The (right) nullspace of \(A\) is the space of vectors \(x\) such that \(A x = 0\).
The rank of \(A\) is the dimension of its range.
A matrix has full rank if the nullspace of either \(A\) or \(A^T\) is empty (only the 0 vector). Equivalently, if all the columns of \(A\) (or \(A^T\)) are linearly independent.
A nonsingular (or invertible) matrix is a square matrix of full rank. We call the inverse \(A^{-1}\) and it satisfies \(A^{-1} A = A A^{-1} = I\).
\(\DeclareMathOperator{\rank}{rank} \DeclareMathOperator{\null}{null} \)

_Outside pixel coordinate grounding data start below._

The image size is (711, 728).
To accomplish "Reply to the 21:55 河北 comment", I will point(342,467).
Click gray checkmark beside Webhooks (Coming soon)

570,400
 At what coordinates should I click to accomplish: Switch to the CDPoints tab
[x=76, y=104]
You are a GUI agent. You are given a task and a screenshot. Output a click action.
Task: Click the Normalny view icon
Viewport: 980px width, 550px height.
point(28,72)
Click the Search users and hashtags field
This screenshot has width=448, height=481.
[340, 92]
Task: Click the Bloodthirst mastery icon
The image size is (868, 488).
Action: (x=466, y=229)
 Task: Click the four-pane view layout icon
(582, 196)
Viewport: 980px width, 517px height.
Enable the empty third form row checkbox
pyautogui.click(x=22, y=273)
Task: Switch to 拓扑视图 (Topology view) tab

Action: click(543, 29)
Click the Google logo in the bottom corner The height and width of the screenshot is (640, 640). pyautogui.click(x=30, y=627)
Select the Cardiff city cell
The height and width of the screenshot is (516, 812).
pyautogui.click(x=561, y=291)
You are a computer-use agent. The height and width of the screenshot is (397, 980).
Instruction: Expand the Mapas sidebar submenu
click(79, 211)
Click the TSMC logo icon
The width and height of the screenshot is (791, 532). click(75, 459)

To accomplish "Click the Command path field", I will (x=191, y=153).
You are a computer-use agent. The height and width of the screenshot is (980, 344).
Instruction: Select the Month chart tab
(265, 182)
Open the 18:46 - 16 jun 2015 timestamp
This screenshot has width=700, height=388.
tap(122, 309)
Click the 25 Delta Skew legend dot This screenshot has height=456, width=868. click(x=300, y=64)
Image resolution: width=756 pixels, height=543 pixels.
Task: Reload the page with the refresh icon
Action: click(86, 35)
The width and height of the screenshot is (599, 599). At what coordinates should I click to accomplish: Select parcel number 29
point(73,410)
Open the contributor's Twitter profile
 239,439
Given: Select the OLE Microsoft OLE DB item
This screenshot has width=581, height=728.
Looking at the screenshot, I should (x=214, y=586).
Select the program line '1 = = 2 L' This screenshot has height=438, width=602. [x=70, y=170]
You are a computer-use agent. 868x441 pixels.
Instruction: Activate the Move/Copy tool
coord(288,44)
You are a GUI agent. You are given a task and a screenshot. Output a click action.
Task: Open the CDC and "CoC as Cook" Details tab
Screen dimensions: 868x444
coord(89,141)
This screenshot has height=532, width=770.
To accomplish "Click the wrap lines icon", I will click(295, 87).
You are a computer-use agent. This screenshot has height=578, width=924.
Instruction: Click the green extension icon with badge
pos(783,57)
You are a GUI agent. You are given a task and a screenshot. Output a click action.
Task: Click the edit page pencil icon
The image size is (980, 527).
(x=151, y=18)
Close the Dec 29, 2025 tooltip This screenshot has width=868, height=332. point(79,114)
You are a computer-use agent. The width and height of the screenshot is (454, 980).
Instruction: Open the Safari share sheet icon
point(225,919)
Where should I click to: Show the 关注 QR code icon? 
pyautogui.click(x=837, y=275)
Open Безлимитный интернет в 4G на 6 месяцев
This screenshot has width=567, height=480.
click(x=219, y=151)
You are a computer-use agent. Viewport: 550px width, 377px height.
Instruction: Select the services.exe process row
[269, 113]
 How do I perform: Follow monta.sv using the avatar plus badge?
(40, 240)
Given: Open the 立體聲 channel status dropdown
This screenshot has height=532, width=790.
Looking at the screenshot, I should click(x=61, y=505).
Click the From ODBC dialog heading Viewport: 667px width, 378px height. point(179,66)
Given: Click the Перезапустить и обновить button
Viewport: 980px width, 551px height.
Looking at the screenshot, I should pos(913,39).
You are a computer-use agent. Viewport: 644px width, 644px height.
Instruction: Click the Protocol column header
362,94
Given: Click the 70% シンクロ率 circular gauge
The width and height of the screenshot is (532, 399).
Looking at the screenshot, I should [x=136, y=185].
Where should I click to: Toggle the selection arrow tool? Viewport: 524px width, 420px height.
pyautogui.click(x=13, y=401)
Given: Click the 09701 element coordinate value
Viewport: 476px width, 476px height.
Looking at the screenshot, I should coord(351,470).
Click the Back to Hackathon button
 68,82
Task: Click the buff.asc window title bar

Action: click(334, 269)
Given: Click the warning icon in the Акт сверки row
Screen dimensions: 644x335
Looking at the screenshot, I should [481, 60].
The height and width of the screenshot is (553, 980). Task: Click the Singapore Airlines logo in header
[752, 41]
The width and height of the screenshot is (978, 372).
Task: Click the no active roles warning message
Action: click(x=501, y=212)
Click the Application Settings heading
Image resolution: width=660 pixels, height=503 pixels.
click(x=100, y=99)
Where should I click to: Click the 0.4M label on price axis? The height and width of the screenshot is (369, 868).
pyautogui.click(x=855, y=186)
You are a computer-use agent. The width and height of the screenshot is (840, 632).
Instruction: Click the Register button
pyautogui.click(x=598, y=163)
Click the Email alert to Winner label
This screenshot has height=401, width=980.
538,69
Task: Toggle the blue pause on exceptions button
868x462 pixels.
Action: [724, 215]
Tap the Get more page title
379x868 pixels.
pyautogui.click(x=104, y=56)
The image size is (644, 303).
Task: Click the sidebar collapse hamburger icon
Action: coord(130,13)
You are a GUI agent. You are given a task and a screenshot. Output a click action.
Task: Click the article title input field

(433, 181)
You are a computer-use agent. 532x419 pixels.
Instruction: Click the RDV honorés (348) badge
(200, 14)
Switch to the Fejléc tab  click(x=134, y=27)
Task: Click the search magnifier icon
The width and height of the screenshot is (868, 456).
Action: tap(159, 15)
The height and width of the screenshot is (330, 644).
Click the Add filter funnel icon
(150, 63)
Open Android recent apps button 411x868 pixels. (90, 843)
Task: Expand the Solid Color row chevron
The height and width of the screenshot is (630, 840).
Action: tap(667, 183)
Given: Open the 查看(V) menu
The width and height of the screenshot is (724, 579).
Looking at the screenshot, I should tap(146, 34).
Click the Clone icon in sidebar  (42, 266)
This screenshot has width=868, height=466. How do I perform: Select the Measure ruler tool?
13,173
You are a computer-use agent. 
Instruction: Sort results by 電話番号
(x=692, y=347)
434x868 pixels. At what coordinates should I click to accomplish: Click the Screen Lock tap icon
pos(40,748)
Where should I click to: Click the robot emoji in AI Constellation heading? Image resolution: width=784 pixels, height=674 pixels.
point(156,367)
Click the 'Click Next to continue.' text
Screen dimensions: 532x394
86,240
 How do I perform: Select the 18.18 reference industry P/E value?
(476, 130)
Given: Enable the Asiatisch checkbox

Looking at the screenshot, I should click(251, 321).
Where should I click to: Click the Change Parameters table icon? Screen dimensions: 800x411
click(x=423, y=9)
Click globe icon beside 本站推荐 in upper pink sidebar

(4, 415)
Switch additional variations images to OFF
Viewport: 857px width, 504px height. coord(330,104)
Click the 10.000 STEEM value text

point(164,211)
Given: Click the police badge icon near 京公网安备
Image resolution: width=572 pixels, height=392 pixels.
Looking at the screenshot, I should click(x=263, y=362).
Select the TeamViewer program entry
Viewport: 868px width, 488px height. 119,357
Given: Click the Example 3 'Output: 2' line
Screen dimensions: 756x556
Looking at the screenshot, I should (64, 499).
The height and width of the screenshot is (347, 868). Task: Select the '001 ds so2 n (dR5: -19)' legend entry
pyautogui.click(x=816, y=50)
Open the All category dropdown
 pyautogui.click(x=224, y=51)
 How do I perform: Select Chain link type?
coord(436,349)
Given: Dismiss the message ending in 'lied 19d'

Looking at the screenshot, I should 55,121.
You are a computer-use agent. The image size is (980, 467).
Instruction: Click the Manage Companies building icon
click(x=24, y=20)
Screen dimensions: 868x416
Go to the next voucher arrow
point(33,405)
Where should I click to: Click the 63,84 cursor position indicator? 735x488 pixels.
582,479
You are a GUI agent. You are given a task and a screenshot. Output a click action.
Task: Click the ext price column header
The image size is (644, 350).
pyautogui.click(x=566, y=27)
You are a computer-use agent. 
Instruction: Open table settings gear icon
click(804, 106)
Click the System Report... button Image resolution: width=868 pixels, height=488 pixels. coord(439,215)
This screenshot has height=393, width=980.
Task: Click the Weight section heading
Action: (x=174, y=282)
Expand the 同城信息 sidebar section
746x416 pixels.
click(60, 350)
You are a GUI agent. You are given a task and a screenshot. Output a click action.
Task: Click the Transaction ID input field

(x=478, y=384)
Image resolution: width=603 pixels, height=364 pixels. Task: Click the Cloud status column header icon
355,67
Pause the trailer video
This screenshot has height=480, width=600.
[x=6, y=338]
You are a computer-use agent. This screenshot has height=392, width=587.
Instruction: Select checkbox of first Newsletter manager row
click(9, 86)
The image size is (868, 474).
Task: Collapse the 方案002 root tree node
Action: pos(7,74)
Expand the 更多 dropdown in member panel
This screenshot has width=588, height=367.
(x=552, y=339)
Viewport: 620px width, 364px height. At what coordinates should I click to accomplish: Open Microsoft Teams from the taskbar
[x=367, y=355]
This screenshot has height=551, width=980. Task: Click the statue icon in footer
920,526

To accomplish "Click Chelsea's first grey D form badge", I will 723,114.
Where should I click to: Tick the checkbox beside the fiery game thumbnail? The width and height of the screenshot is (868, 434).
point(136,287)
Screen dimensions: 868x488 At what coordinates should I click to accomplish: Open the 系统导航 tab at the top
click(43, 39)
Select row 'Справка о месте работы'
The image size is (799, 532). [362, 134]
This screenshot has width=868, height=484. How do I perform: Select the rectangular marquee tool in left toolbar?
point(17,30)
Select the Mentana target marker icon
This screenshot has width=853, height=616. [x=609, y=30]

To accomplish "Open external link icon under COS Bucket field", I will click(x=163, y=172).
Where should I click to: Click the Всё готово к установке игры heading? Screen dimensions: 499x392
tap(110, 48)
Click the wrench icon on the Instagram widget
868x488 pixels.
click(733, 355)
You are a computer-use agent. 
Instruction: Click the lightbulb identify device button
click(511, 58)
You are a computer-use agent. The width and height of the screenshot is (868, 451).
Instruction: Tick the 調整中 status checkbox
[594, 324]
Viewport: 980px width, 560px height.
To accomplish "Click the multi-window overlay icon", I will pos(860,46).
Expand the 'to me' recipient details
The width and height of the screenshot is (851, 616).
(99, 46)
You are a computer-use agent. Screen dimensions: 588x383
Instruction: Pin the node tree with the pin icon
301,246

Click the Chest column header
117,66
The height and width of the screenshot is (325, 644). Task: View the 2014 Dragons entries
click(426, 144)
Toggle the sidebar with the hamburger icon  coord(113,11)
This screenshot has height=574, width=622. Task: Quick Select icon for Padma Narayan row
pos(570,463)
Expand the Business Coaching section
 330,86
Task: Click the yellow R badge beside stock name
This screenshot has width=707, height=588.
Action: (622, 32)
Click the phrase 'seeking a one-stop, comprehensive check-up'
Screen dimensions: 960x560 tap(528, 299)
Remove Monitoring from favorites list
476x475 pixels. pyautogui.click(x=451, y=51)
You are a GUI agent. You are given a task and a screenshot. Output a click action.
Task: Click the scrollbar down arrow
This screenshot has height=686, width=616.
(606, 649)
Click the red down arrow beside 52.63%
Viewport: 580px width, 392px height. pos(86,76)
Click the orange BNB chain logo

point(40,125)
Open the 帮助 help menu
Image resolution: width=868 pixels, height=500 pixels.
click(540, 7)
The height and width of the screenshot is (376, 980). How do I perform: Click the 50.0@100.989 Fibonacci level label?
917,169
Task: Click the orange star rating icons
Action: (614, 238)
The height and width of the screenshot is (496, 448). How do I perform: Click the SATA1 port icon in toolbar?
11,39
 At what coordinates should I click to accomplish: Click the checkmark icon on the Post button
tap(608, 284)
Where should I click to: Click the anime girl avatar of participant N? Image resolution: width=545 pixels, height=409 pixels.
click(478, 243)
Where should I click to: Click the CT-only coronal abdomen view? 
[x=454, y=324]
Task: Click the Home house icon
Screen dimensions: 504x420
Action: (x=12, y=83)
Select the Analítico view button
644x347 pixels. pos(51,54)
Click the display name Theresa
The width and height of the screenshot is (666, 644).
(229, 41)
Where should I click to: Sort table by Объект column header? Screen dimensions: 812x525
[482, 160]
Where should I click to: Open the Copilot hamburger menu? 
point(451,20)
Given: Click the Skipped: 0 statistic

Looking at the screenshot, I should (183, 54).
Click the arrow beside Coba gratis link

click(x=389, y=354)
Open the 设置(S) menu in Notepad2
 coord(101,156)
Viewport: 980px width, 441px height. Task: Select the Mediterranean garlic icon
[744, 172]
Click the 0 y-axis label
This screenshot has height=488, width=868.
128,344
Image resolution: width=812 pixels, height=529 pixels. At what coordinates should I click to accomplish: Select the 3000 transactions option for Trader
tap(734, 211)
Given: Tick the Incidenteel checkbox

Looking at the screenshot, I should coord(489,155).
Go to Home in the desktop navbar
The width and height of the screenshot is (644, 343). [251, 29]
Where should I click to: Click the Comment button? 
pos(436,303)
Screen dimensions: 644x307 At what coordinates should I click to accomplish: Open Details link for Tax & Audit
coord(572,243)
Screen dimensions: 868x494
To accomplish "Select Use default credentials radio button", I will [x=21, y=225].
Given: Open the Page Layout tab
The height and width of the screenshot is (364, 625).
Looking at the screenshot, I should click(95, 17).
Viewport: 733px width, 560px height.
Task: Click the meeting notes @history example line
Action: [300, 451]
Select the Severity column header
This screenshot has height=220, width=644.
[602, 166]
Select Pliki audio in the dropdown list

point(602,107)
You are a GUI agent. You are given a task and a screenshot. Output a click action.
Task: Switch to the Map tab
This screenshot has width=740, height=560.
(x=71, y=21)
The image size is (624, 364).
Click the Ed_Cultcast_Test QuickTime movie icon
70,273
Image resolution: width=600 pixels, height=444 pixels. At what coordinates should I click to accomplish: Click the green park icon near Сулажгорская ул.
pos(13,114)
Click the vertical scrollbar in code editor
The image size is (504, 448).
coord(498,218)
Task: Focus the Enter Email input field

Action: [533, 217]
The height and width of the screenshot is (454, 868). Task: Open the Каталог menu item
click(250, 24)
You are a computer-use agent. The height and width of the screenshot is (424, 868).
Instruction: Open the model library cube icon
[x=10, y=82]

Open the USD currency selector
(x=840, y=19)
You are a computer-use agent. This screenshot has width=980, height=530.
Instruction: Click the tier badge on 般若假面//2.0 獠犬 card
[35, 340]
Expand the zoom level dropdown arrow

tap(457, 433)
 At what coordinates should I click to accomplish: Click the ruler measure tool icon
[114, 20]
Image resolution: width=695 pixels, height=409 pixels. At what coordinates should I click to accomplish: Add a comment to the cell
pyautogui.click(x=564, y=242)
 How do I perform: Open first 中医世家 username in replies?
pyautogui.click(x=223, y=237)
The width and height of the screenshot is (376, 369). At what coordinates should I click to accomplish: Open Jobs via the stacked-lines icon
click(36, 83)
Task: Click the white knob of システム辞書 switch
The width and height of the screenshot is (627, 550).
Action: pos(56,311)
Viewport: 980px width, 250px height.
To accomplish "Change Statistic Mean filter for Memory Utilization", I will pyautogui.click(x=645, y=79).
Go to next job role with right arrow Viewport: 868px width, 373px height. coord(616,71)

Poll 15.1: If \(A \in \mathbb{R}^{m\times m}\), which of these doesn’t belong?#
\(A\) has an inverse, \(A^{-1}\)
\(\rank (A) = m\)
\(\null(A) = \{0\}\)
\(A A^T = A^T A\)
\(\det(A) \ne 0\)
\(A x = 0\) implies that \(x = 0\)
Pkg.add("LinearAlgebra")
using LinearAlgebra
A = rand(4, 4)
B = A' * A - A * A' # no. 4! (only valid for orthogonal matrices - more later)
@show B
det(A)
Resolving package versions...
No Changes to `~/.julia/environments/v1.10/Project.toml`
No Changes to `~/.julia/environments/v1.10/Manifest.toml`
B = [0.4604803467837072 -0.39735175587097926 0.4235515952872667 0.4777312134489571; -0.39735175587097926 -1.2686917015919867 -0.6586784735378189 -0.459195328124272; 0.4235515952872667 -0.6586784735378189 -0.48731906585032037 0.04901441435627363; 0.4777312134489571 -0.459195328124272 0.04901441435627363 1.2955304206586]
-0.1193511533879711
What is an inverse?#
When we write \(x = A^{-1} y\), we mean that \(x\) is the unique vector such that \(A x = y\). (It is rare that we explicitly compute a matrix \(A^{-1}\), though it’s not as “bad” as people may have told you.) A vector \(y\) is equivalent to \(\sum_i e_i y_i\) where \(e_i\) are columns of the identity. Meanwhile, \(x = A^{-1} y\) means that we are expressing that same vector \(y\) in the basis of the columns of \(A\), i.e., \(\sum_i A_{:,i} x_i\).
using LinearAlgebra
A = rand(4, 4)
4×4 Matrix{Float64}:
0.326576 0.635067 0.37926 0.328146
0.506579 0.334969 0.982688 0.731816
0.203791 0.0209698 0.123718 0.0392216
0.679442 0.759598 0.191247 0.063243
A \ A # left-division, read A^{-1} * A; notice I (all 1's on the diagonal, and numerically 0's elsewhere)
4×4 Matrix{Float64}:
1.0 0.0 0.0 -1.89805e-14
-1.97811e-16 1.0 0.0 9.72807e-15
-1.03241e-15 0.0 1.0 4.64995e-14
1.36209e-15 0.0 0.0 1.0
inv(A) * A
4×4 Matrix{Float64}:
1.0 5.27e-15 1.37572e-14 2.84297e-14
1.50684e-15 1.0 4.53645e-15 -2.77006e-15
-2.14199e-14 -1.40743e-13 1.0 -6.19817e-14
4.90319e-14 8.017e-14 -8.61476e-15 1.0
3. Orthogonality#
The inner product
Examples with inner products#
x = [0, 1]
y = [1, 1]
@show x' * y
@show y' * x;
x' * y = 1
y' * x = 1
ϕ = pi/6
y = [cos(ϕ), sin(ϕ)]
cos_θ = x'*y / (norm(x) * norm(y))
@show cos_θ
@show cos(ϕ-pi/2);
cos_θ = 0.49999999999999994
cos(ϕ - pi / 2) = 0.4999999999999999
Polynomials can be orthogonal too!#
x = LinRange(-1, 1, 50)
A = vander(x, 4)
M = A * [.5 0 0 0; # 0.5
0 1 0 0; # x
0 0 1 0]' # x^2
# that is, M = [0.5 | x | x^2]
scatter(x, M, label = ["M_1" "M_2" "M_3"])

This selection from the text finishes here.